What everyone gets wrong about MVP feedback

Walk into any startup accelerator or browse through Product Hunt, and you'll hear the same advice repeated like gospel:

"Build fast, ship early, iterate based on user feedback."

Sounds logical, right? The problem is most founders interpret this as: build something first, then ask for feedback. This backwards approach is why 90% of MVPs fail.

Here's what the industry typically recommends:

  1. Build a minimum viable product with basic features

  2. Launch to a small group of beta testers

  3. Collect feedback through surveys and analytics

  4. Iterate based on usage data and user requests

  5. Scale once you've found product-market fit

This conventional wisdom exists because it feels productive. You're building, shipping, measuring — all the things successful companies do. The feedback loop gives you data to point to in investor meetings.

But here's where it falls short in practice: you're optimizing for the wrong metrics.

Most founders confuse "feedback" with "validation." They build something, put it in front of users, and interpret any response as useful feedback. But feedback on a solution nobody asked for is just noise.

The real question isn't "How can we improve this feature?" It's "Should this feature exist at all?"

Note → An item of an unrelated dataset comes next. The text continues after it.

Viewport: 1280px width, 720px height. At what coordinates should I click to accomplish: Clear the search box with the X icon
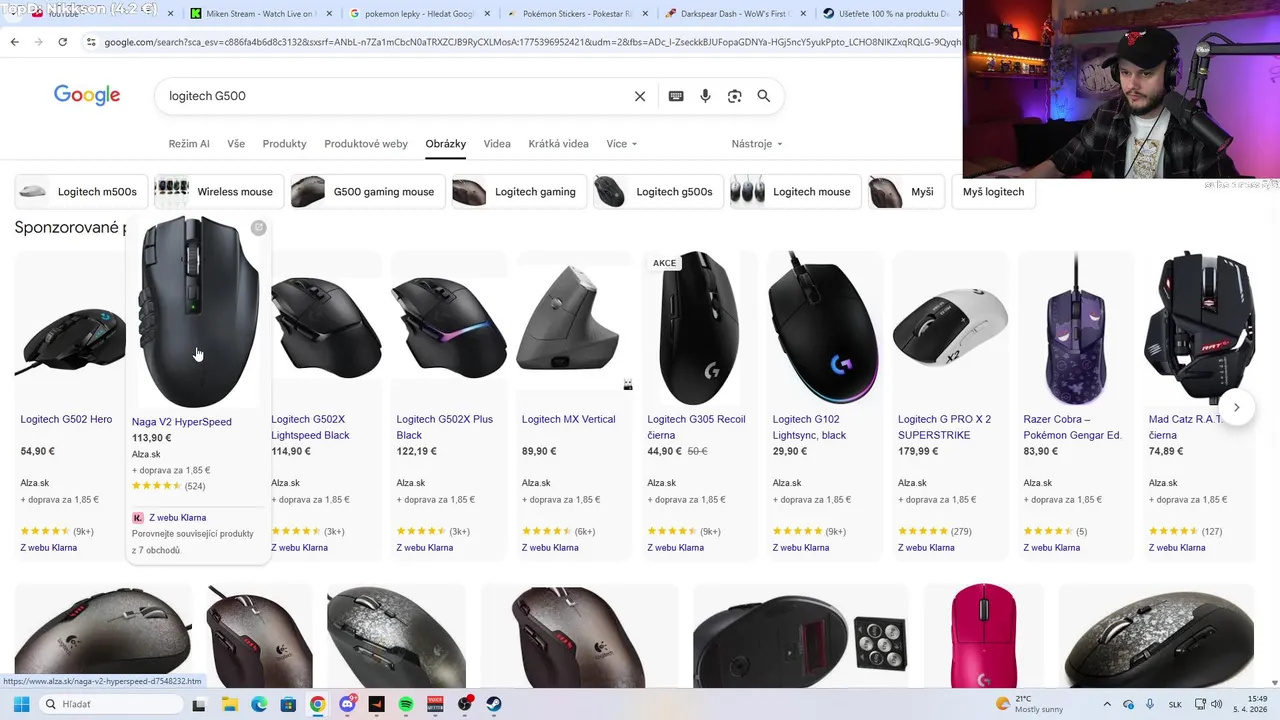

That's why I've developed a completely different approach to MVP feedback — one that validates demand before you write a single line of code.

Who am I

Consider me as your business complice.

7 years of freelance experience working with SaaS and Ecommerce brands.

When that marketplace client came to me, they had fallen into the classic trap. They wanted to test if their idea worked by building it first. But as I told them: "If you're truly testing market demand, your MVP should take one day to build — not three months."

This wasn't the first time I'd seen this mistake. Working with SaaS startups and e-commerce businesses as a consultant, I've watched founders burn through budgets building products nobody wanted. They'd come to me after months of development, confused why their "perfect" solution wasn't gaining traction.

The pattern was always the same:

  • Founder has a brilliant idea

  • Builds MVP based on assumptions

  • Launches to crickets

  • Blames execution, not validation

One SaaS client spent six months building a project management tool for creative agencies. Beautiful interface, solid functionality, great user experience. But when they launched, agencies weren't signing up. Why? Because they'd never actually talked to agency owners about their project management pain points.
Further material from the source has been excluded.